O Sumiço da Espada Invernal
KOHAN
Kohan caminhava logo atrás de Art, que avançava pela trilha com passos leves, mas firmes. Greta liderava o grupo, a bússola em sua mão apontando incansavelmente para o norte, sem nunca hesitar. Vixen, como sempre, permanecia entre todos eles, mais por conveniência do que por escolha. Ela já havia deixado claro que não precisava de proteção o tempo todo, mas Kohan começava a acreditar que precisava, sim.
Já haviam se passado horas na trilha, e os primeiros sinais de tédio e frustração começaram a se manifestar entre os companheiros. Suspiros escapavam, quebrando o silêncio. O sol, que antes brilhava intensamente entre os galhos, agora se esvaía, enquanto a noite se aproximava, trazendo consigo incerteza sobre onde estariam ao cair da escuridão.

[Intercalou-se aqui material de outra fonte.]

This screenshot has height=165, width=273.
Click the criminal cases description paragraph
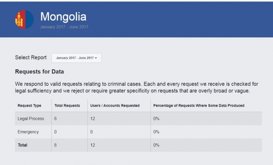coord(137,88)
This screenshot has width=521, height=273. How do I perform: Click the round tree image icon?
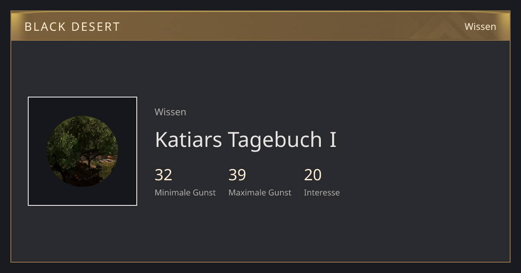(x=82, y=151)
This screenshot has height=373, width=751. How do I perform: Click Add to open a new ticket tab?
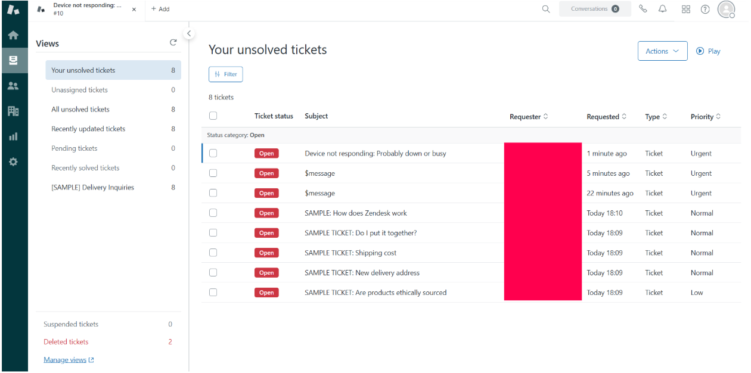160,9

— Que tal jogarmos um jogo enquanto desbravamos essa maravilhosa e... densa floresta sem graça do mundo mortal? — sugeriu Art, com uma voz suave e ligeiramente arrastada. Às vezes, ele soava como uma cobra sibilando.
Kohan trocou um olhar rápido com Greta, que mantinha o foco na bússola, e depois com Vixen, que revirou os olhos, visivelmente irritada com a ideia. O príncipe conteve um sorriso — Art parecia sempre saber como provocar uma reação, mesmo em situações mais tensas.

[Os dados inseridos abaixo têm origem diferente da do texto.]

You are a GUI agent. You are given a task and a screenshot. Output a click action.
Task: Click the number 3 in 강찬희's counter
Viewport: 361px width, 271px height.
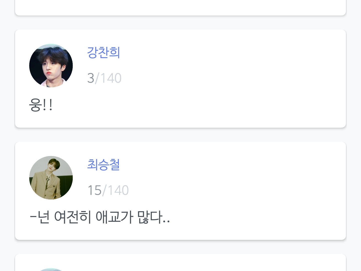click(91, 78)
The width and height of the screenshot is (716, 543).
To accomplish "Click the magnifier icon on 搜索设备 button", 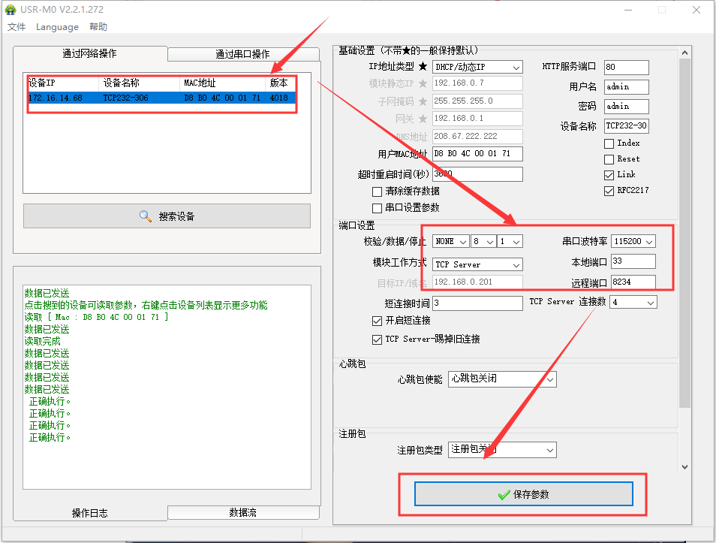I will point(146,216).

— E que tipo de jogo você tem em mente? — Kohan perguntou, tentando manter o tom casual, apesar do crescente cansaço que sentia.
— Um jogo de perguntas, talvez. Cada um faz uma pergunta pessoal, e todos devem responder honestamente. Algo simples, mas que pode nos ajudar a nos conhecermos melhor — ele sugeriu, com um olhar que brilhava com uma curiosidade maliciosa.

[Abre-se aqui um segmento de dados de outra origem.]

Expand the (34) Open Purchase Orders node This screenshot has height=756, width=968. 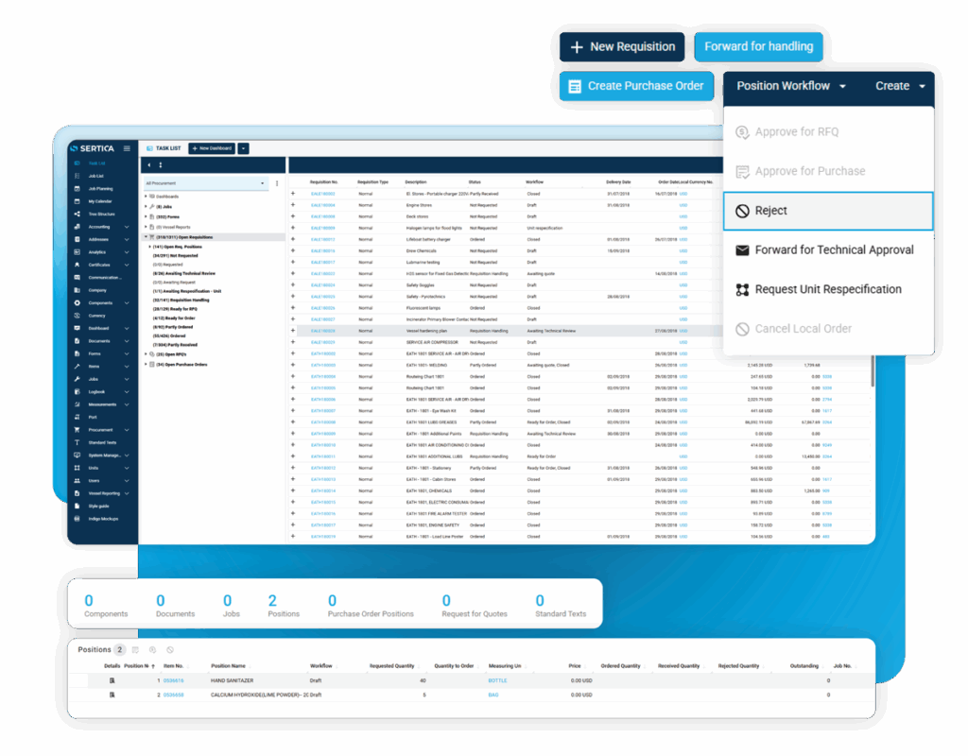coord(147,364)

— Ótimo — resmungou Vixen, sem disfarçar o sarcasmo. — É exatamente o que eu quero, um jogo de perguntas com pessoas que mal conheço.
— Se for isso ou continuar em silêncio até escurecer, eu prefiro o jogo — disse Kohan, tentando aliviar a tensão. — Talvez isso torne a caminhada menos monótona.
Greta, que até então não havia se pronunciado, soltou um suspiro leve.
— Tudo bem, mas vamos manter as perguntas... razoáveis — disse ela, sem tirar os olhos da bússola.
Art sorriu satisfeito.
— Excelente. Eu começo então... — Art hesitou por um segundo, como se, apesar de ter sugerido o jogo, não soubesse o que perguntar.
Antes que ele pudesse continuar, Vixen interrompeu, sua voz cortante como uma lâmina.
— Qual de vocês também acha que essa missão é suicídio? Levanta a mão. — A pergunta foi direta, carregada de uma frustração que ela parecia acumular a cada passo. Seu olhar era tão afiado que parecia querer perfurar alguém.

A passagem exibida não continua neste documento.